[Stored items from a collection]
════════

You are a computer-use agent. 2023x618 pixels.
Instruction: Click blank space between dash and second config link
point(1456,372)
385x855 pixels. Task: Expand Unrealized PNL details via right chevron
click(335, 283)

════════

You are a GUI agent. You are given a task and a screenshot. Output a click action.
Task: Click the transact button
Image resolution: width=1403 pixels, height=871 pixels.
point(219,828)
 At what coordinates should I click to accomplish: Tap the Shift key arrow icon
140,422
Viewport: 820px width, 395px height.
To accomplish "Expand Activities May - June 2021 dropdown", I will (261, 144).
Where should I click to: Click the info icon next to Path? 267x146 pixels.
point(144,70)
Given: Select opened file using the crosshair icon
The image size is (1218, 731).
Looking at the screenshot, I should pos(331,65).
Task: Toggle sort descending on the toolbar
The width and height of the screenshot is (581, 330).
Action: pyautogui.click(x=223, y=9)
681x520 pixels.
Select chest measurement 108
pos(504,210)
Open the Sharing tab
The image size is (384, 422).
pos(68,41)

════════

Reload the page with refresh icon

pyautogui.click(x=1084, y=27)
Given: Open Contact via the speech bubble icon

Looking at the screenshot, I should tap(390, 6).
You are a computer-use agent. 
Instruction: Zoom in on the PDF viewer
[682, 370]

════════

:: Direction ::
Give everything from the line containing "You are a computer-use agent. 2023x618" down to the line containing "click(335, 283)" as a Markdown table with the columns No. and Line, numbering each row and leaving out blank lines.

:: Full solution ::
| No. | Line |
|---|---|
| 1 | You are a computer-use agent. 2023x618 pixels. |
| 2 | Instruction: Click blank space between dash and second config link |
| 3 | point(1456,372) |
| 4 | 385x855 pixels. Task: Expand Unrealized PNL details via right chevron |
| 5 | click(335, 283) |